Task prompt
Each line of the material must be repeated precisely, with the pictures left out.

Records for the exercise
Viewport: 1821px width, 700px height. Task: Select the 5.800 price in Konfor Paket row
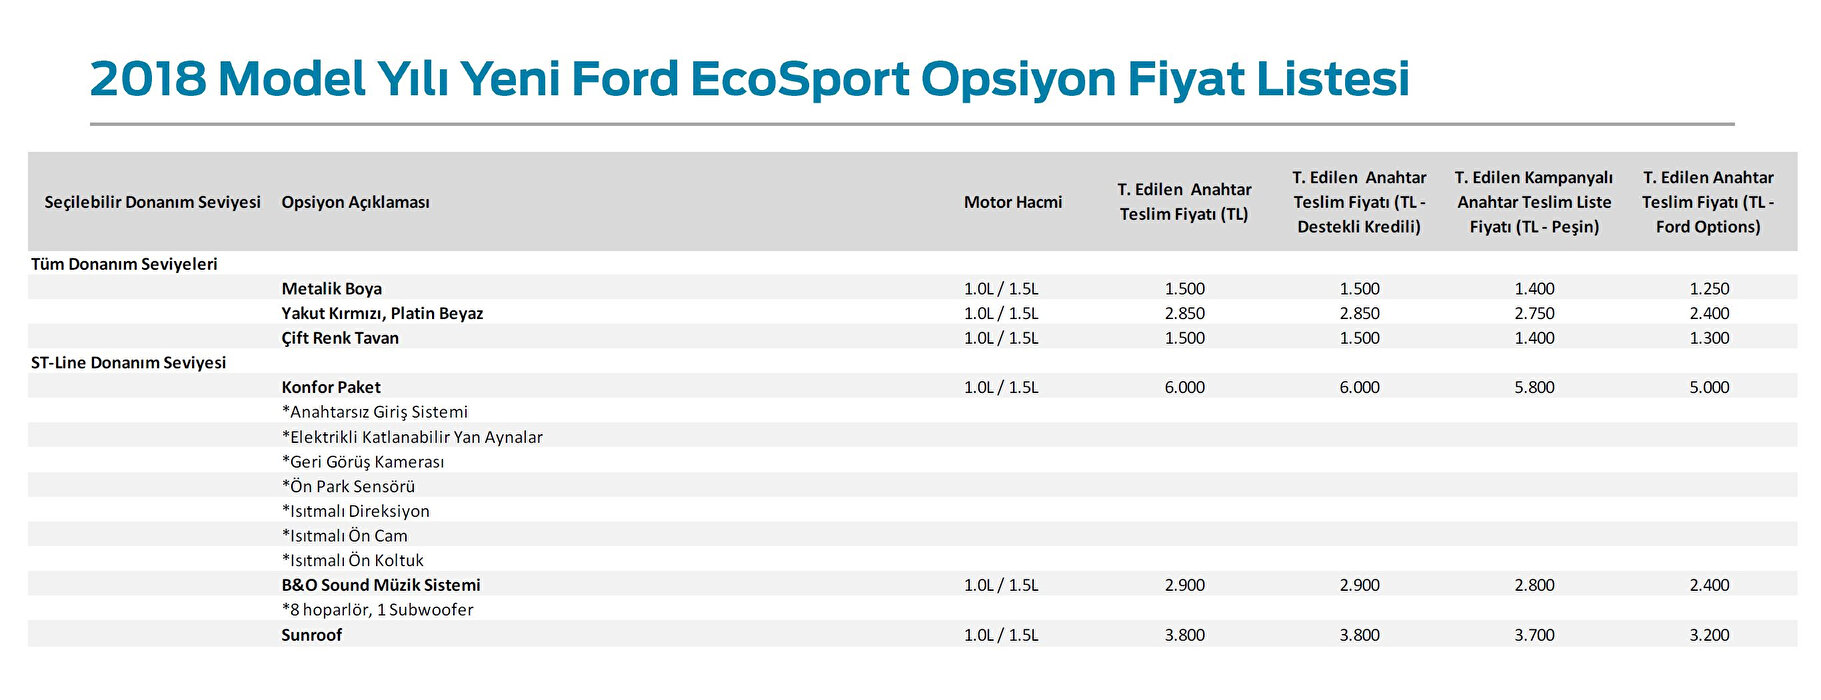point(1534,387)
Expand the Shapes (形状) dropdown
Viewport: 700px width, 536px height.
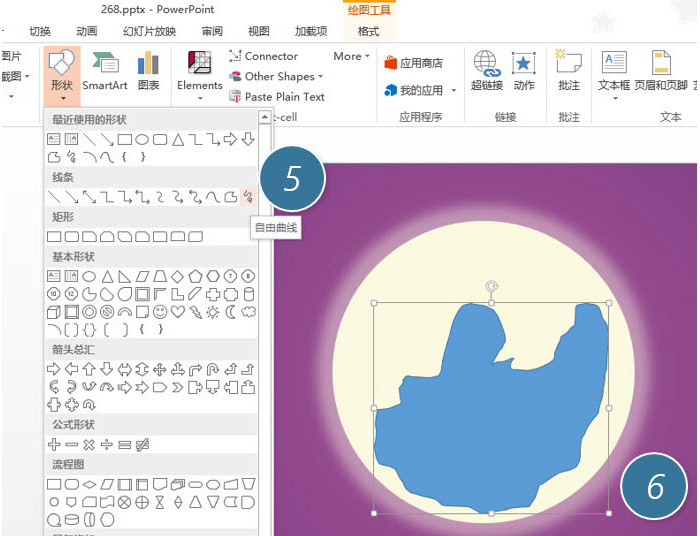pyautogui.click(x=62, y=75)
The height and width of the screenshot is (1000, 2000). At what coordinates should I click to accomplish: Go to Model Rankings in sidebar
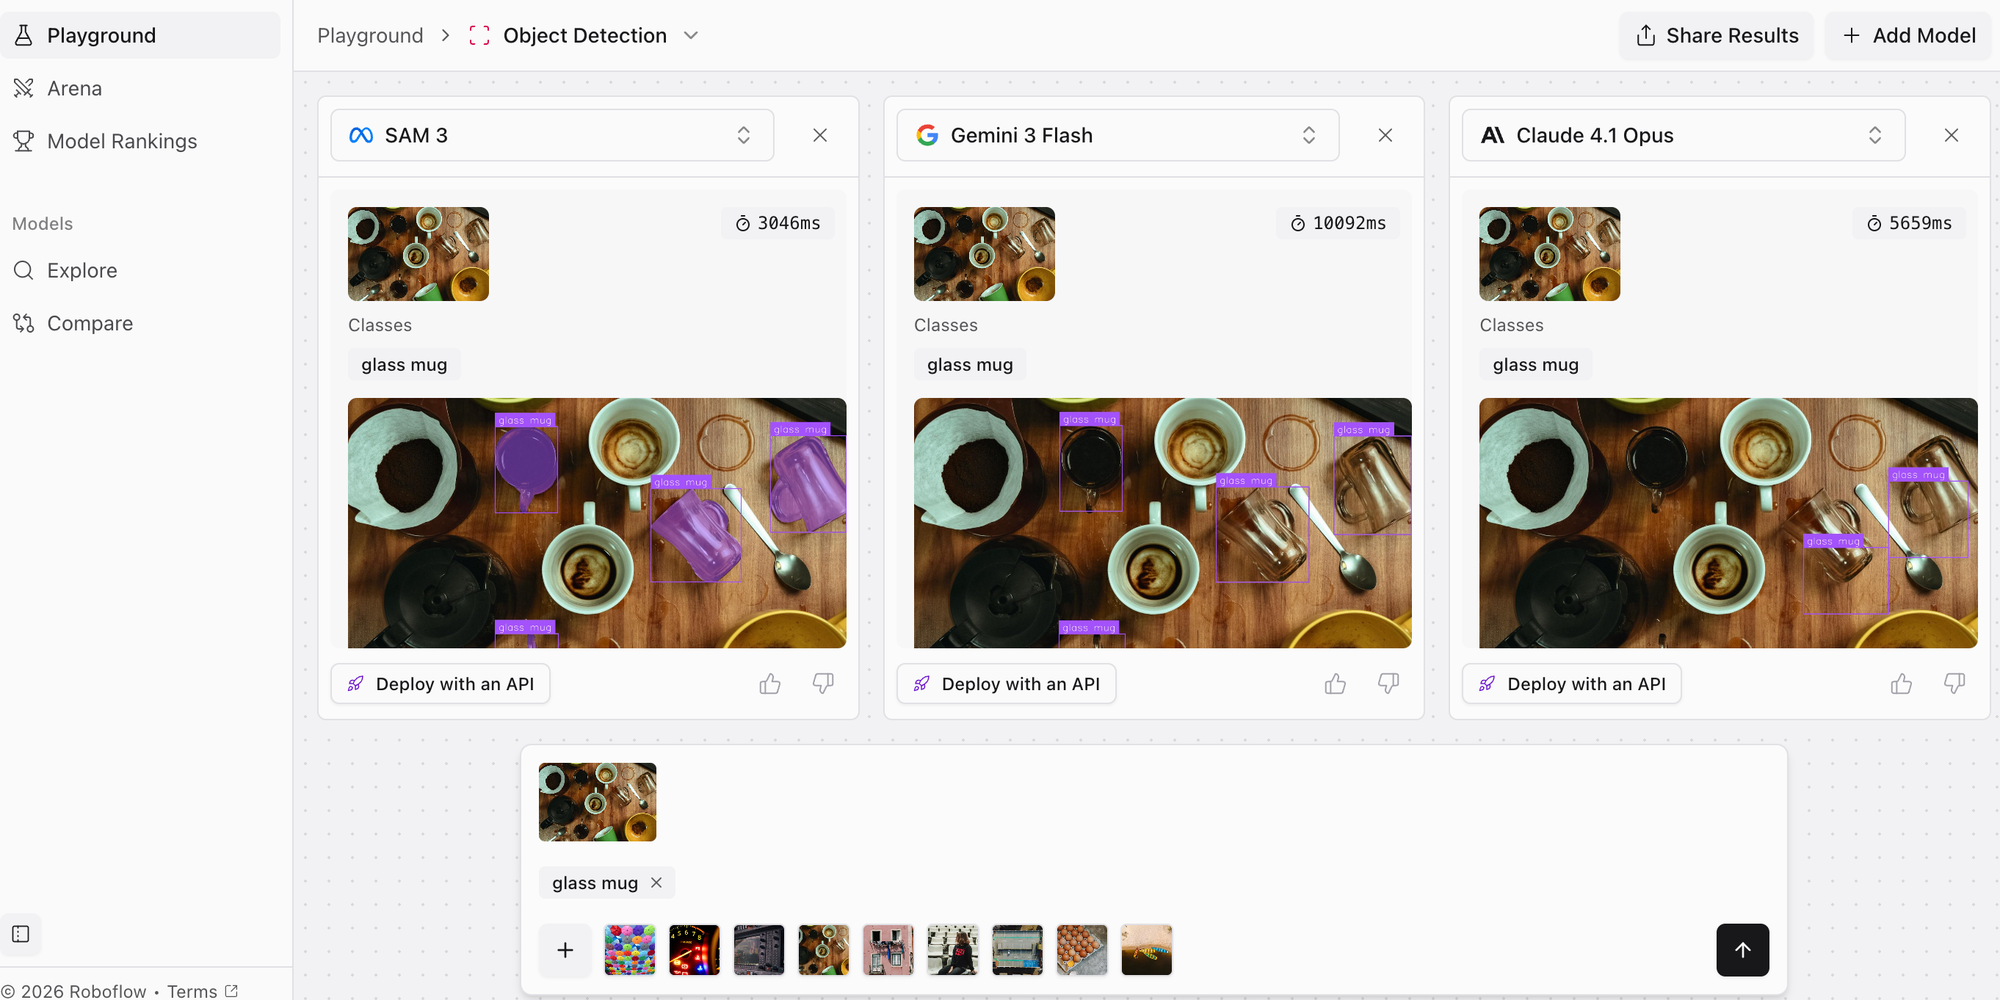121,141
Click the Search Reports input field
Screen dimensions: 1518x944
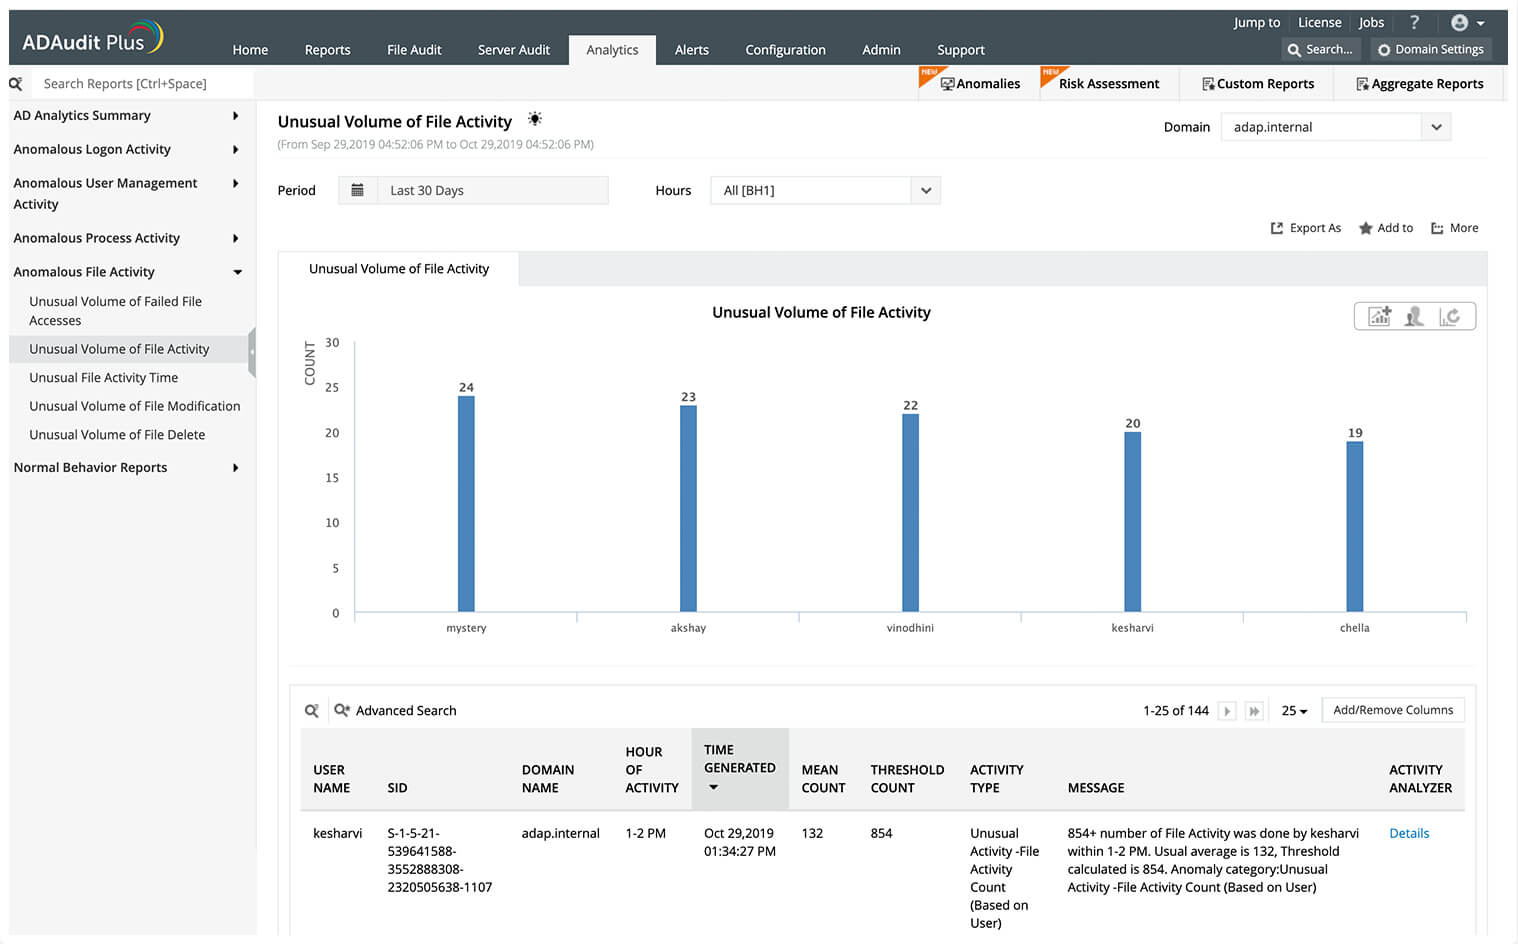(x=140, y=83)
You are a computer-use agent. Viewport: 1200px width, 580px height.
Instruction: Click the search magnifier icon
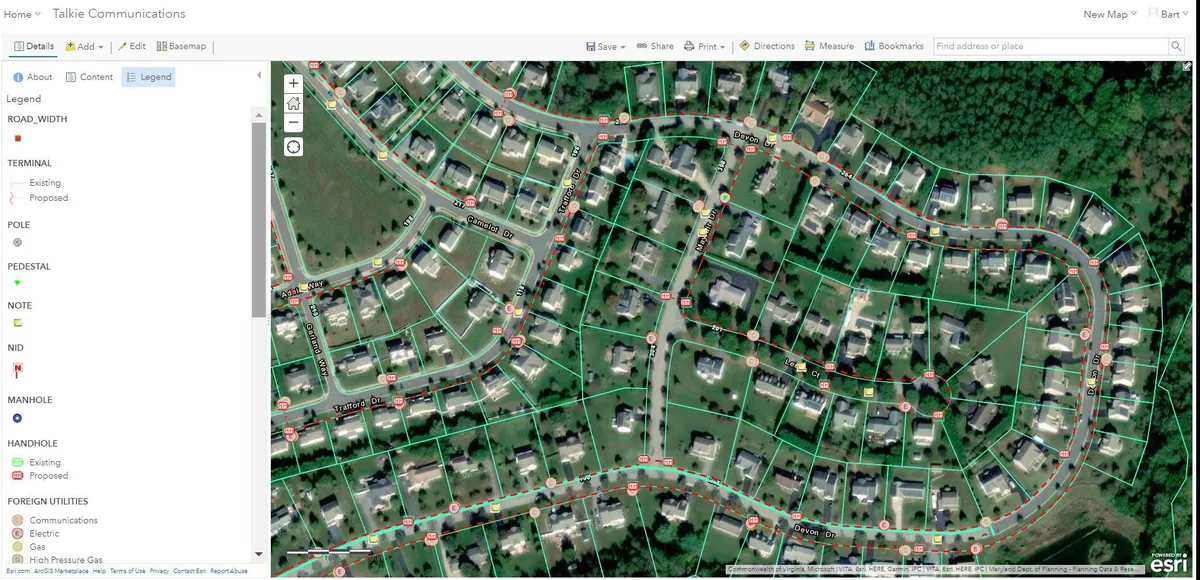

Answer section
Viewport: 1821px width, 700px height. Task: Select the 5.800 price in Konfor Paket row
point(1534,387)
Expand the Shapes (形状) dropdown
Viewport: 700px width, 536px height.
pyautogui.click(x=62, y=75)
The height and width of the screenshot is (1000, 2000). At what coordinates should I click to accomplish: Go to Model Rankings in sidebar
121,141
Click the Search Reports input field
Screen dimensions: 1518x944
(x=140, y=83)
You are a computer-use agent. Viewport: 1200px width, 580px height.
Instruction: Click the search magnifier icon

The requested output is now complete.